## What the task requires
Reproduce precisely the lines of the material below from the line containing "Where should I click to: Jump" up to and including its last line. Pictures must not be copied.

Segment Start: Data extracts

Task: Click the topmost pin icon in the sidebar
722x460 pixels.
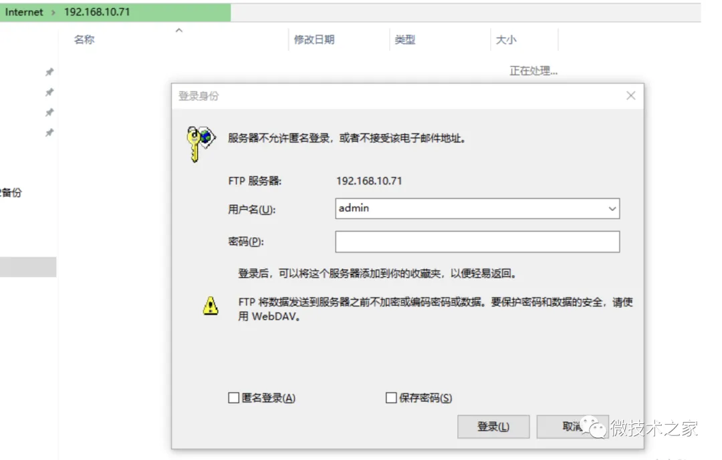Action: coord(49,72)
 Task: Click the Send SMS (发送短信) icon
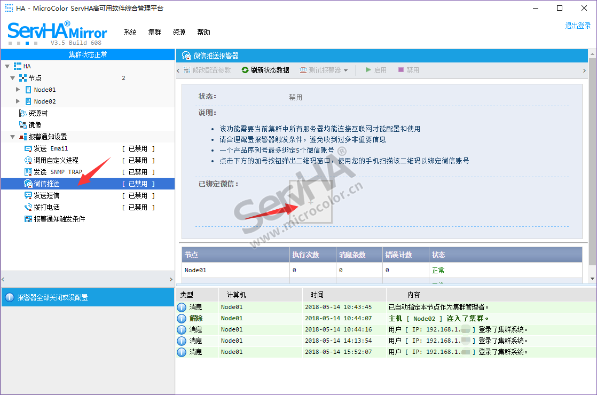point(28,195)
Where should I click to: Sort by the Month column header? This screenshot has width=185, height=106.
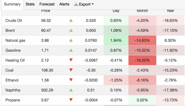142,11
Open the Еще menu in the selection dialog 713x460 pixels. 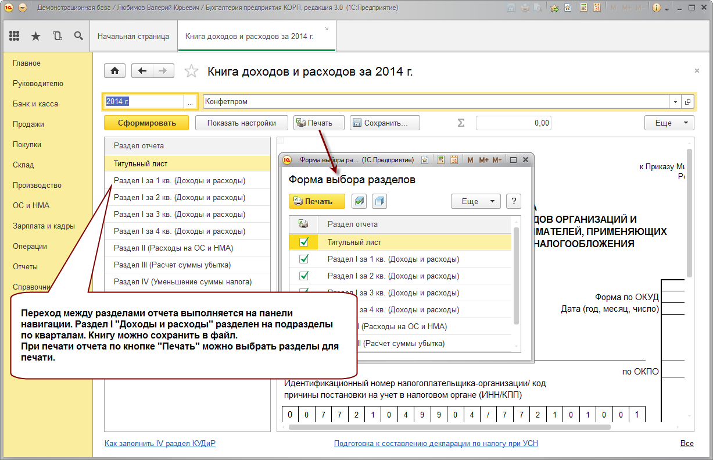tap(476, 201)
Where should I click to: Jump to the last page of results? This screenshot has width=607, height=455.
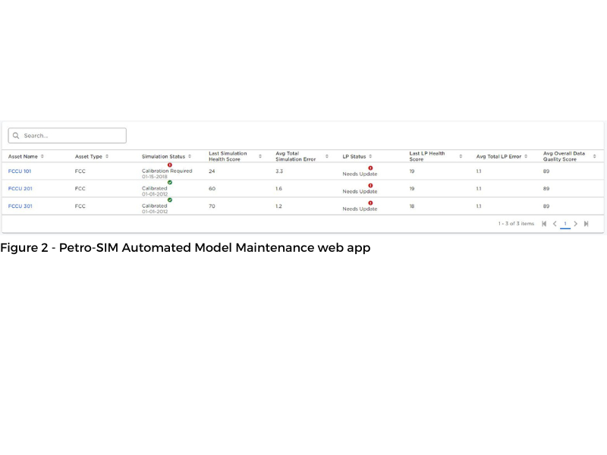[586, 224]
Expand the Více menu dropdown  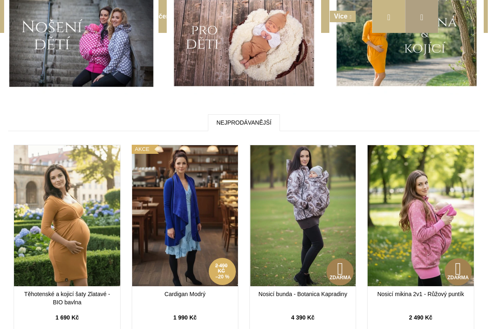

Segment End: Data extracts

## Solution
Where should I click to: Jump to the last page of results? This screenshot has width=607, height=455.
[586, 224]
Expand the Více menu dropdown  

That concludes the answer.